The plan for Leeds and its neighbours is part of a wider Government move towards greater regional devolution - a move which has already seen the Liverpool City Region given its own mini-Government which receives a proportion of business rates to spend.

But, in a week when a Leeds City Region delegation is meeting Local Government Minister Phil Woolas to brief him on the progress of the partnership, serious doubts have been raised about Bradford's place in the changing picture.

Mr Davies, a Conservative MP who won the Shipley seat at the last election, said: "Bradford is a big city and should be able to stand on its own two feet without having to live in the shadow of Leeds.

"This is called the Leeds City Region, but I'm not here to represent Leeds. I'm in parliament to promote Shipley and Bradford and I don't support a body which sees Bradford as subservient to Leeds."
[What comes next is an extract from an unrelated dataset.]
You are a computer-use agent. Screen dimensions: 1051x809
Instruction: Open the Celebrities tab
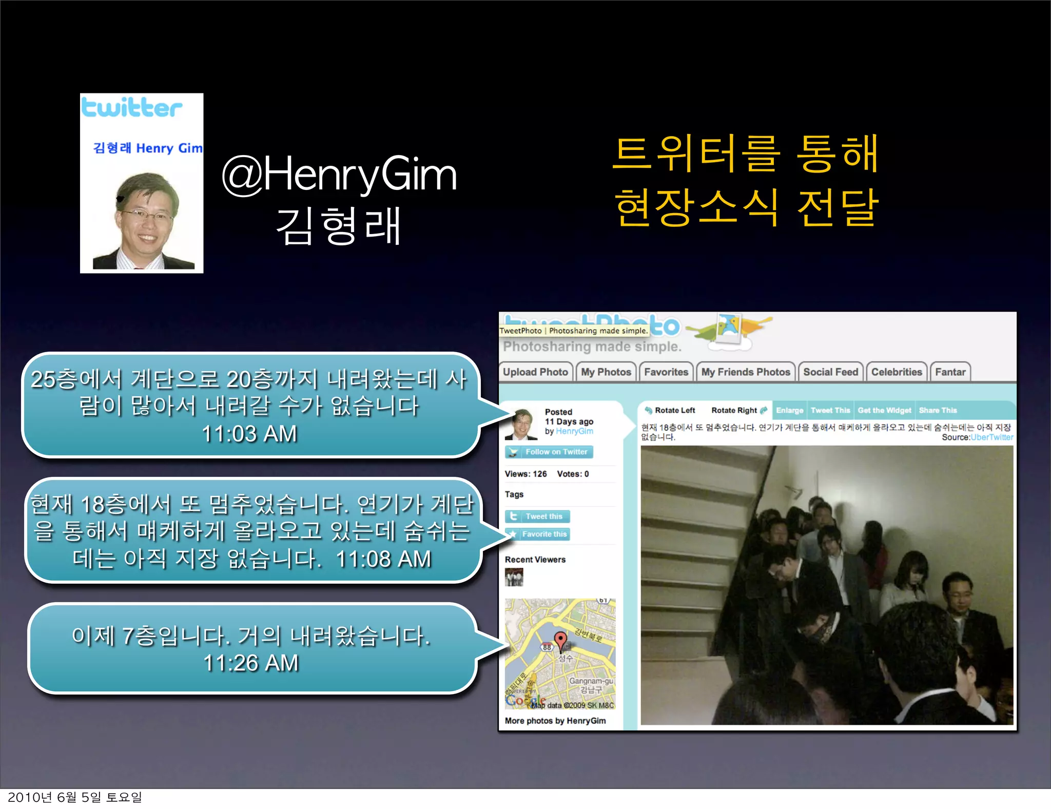pyautogui.click(x=897, y=372)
Mr Davies said there was a danger of Bradford losing its identity because 11 local authorities were being "swallowed up" within the boundaries of the Leeds City Region.
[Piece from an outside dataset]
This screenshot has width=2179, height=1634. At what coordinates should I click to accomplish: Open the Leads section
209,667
He said: "I'm all for local authorities co-operating with each other when it's in their interest but I'm against more layers of bureaucracy which take decisions away from local accountability. It's another expensive talking shop."
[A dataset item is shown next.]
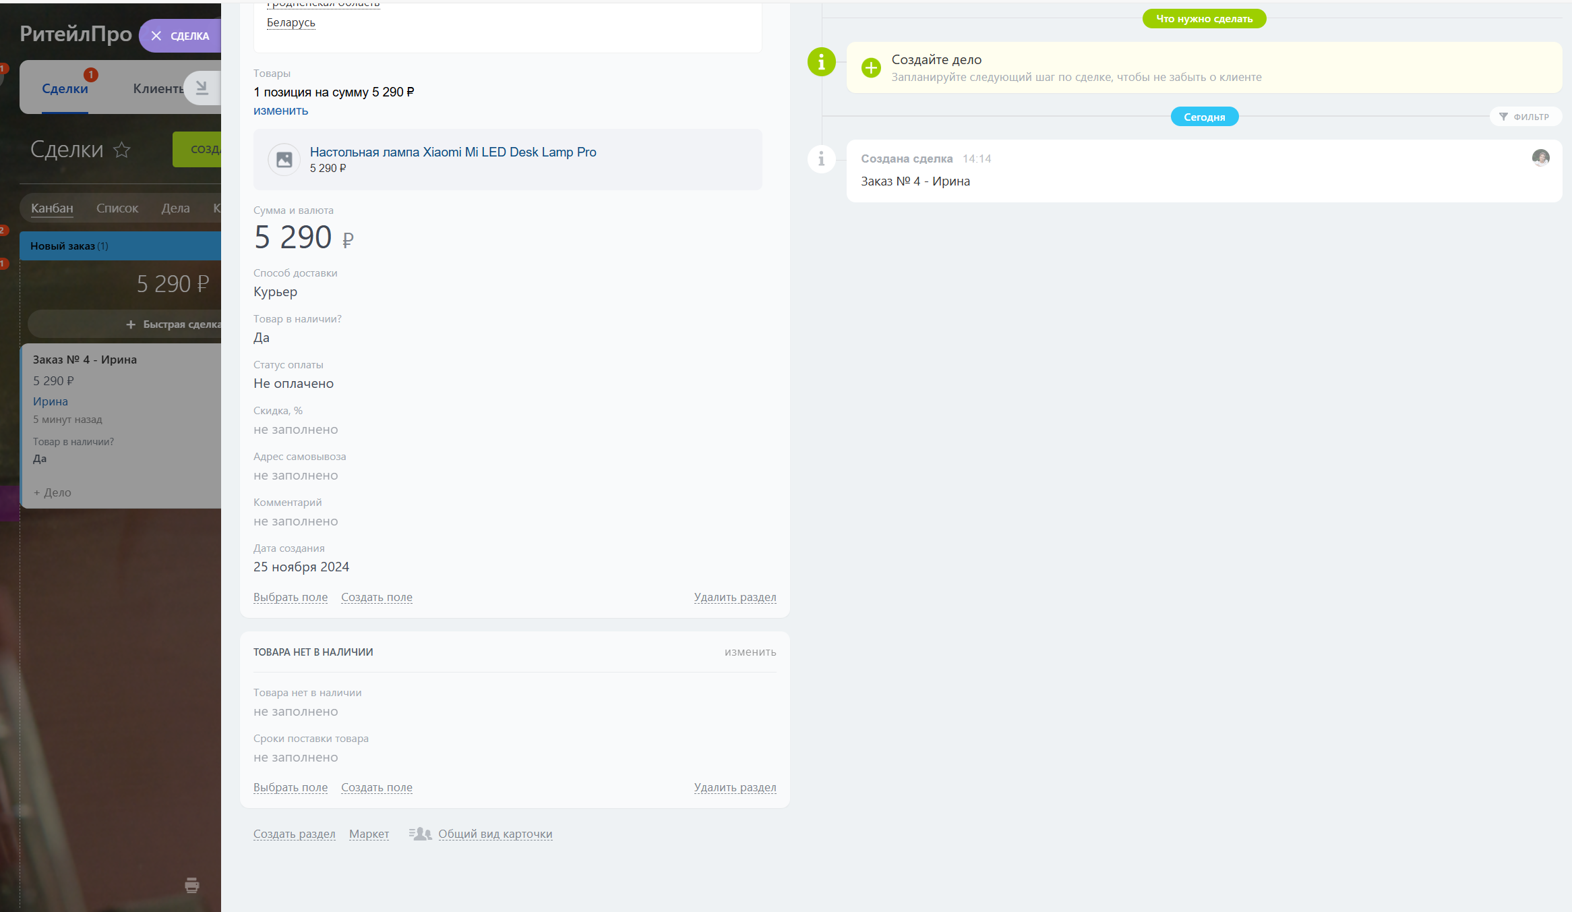The height and width of the screenshot is (912, 1572).
Task: Click the Скидка, % empty field
Action: click(x=295, y=430)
The region comprises the districts of Barnsley, Bradford, Calderdale, Craven, Harrogate, Kirklees, Leeds, Selby, Wakefield, and York.

These authorities "reflect the true area of how the economy of Leeds and the other cities, towns and rural areas in the city region functions," according to the partnership's mission statement.

Bradford South MP Gerry Sutcliffe, a Home Office minister, said Bradford could play an important part in the city region.

"We can benefit from what's going on in Leeds while retaining our civic identity," said Mr Sutcliffe, who advocated a closer working relationship between the two cities when he was leader of Bradford Council in the early 1990s.

He said: "People are more interchangeable now and we can boost the region by working together."

Mr Sutcliffe said he had made representations about the partnership carrying the name of Leeds, but added: "There's no point worrying about the name. What should count is what it does."

Bradford North MP Terry Rooney said: "Whether we like it or not Leeds is the main economic driving force in the area and this is about the other areas feeding into that and getting the spin-offs. It will require co-operation rather than competition."

Keighley MP Ann Cryer said: "At the moment, Keighley and Ilkley are at the far end of the metropolitan district of Bradford, which is at the far end of West Yorkshire. We start to worry that we are being forgotten by regional authorities and by the district council.

"It always seems that Keighley is on a long waiting list of priorities, which are firstly in Leeds and then in Bradford."

Mrs Cryer said the take-over of Keighley by Bradford Council had never been a popular move, and added that any perceived loss of powers from Bradford to a Leeds-based body would be equally unpopular.

Fears that Bradford is being overlooked in the regional picture were exacerbated last year when the Yorkshire and Humber Assembly announced it would not be holding a consultation meeting in Bradford to discuss plans to build 30,000 new homes in the district.

Instead, the regional assembly thought it would be sufficient to hold a consultation meeting on its draft Regional Spatial Strategy in Leeds, with Bradfordians expected to travel to have their say.

Eventually, after a public outcry across the Bradford district, another meeting was arranged and held in Saltaire.